GI-cat supports a number of de-iure and de-facto standards, but can also be extended to additional community catalog/inventory services, by defining appropriate mediation components.
The GI-cat and the SIB-ESS-C development teams collaborated in the development of a mediator to the Siberian Earth Science System Cluster (SIB-ESS-C), a web-based infrastructure to support the communities of environmental and Earth System research in Siberia.
This activity resulted in the identification of appropriate technologies and internal mechanisms supporting the development of GI-cat extensions, that are the object of this work.
GI-cat is actually built up of a modular framework of SOA components, that can be variously arranged to fit the needs of a community of users. For example, a particular GI-cat instance may be configured to provide discovery functionalities onto an OGC WMS; or to adapt a THREDDS catalog to the standard OGC CSW interface; or to merge a number of CDI repositories into a single, more efficient catalog.
The flexibility of GI-cat framework is achieved thanks to its design, that follows the Tree of Responsibility (ToR) pattern and the Uniform Pipe and Filter architectural style.
This approach allows the building of software blocks that can be flexibly reused and composed in multiple ways.

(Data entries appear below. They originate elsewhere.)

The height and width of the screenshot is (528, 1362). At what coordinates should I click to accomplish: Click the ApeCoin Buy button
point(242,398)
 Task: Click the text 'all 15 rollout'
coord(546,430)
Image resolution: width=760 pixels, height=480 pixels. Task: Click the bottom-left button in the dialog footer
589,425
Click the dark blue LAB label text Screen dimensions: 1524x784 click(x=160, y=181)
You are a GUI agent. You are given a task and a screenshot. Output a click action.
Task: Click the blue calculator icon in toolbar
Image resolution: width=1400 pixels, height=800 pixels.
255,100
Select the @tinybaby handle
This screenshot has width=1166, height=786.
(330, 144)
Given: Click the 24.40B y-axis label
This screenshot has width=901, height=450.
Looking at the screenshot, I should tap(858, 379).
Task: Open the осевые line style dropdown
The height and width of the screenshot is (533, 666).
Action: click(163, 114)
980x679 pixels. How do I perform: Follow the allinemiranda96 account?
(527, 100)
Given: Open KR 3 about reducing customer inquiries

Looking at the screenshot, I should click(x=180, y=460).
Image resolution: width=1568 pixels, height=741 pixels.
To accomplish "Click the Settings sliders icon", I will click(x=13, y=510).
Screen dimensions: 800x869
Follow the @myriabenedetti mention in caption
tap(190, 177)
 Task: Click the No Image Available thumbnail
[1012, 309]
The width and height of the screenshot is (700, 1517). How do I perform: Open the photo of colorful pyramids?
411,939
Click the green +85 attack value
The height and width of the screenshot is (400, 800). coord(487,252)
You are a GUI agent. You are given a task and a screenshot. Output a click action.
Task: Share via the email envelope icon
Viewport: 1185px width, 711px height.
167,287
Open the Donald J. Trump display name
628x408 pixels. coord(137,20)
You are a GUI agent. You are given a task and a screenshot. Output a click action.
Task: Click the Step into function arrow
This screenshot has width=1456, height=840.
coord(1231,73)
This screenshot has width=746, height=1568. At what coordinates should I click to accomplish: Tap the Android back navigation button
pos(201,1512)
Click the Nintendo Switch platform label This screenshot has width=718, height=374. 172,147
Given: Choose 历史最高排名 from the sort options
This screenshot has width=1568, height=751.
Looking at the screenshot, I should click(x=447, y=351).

In fact, the components that make up any GI-cat configuration all implement two common interfaces (i.e. IChainNode and ICatalogService), that support chaining one component to another . Hence, it would suffice to implement those interfaces (plus an appropriate factory class: the mechanism used to create GI-cat components) to support a custom community catalog/inventory service in GI-cat.
In general, all the terminal nodes of a GI-cat configuration chain are in charge of mediating between the GI-cat common interfaces and a backend, so we implemented a default behavior in an abstract class, termed Accessor, to be more easily subclassed.
Moreover, we identified several typical backend scenarios and provided specialized Accessor subclasses, even simpler to implement. For example, in case of a coarse-grained backend service, that responds its data all at once, a specialized Accessor can retrieve the whole content the first time, and subsequently browse/query the local copy of the data.
This was the approach followed for the development of SibesscAccessor.
The SIB-ESS-C case study is also noticeable because it requires mediating between the relational and the semi-structured data models. In fact, SIB-ESS-C data are stored in a relational database, to provide performant access even to huge amounts of data. The SibesscAccessor is in charge of establishing a JDBC connection to the database, reading the data by means of SQL statements, creating Java objects according to the ISO 19115 data model, and marshalling the resulting information to an XML document.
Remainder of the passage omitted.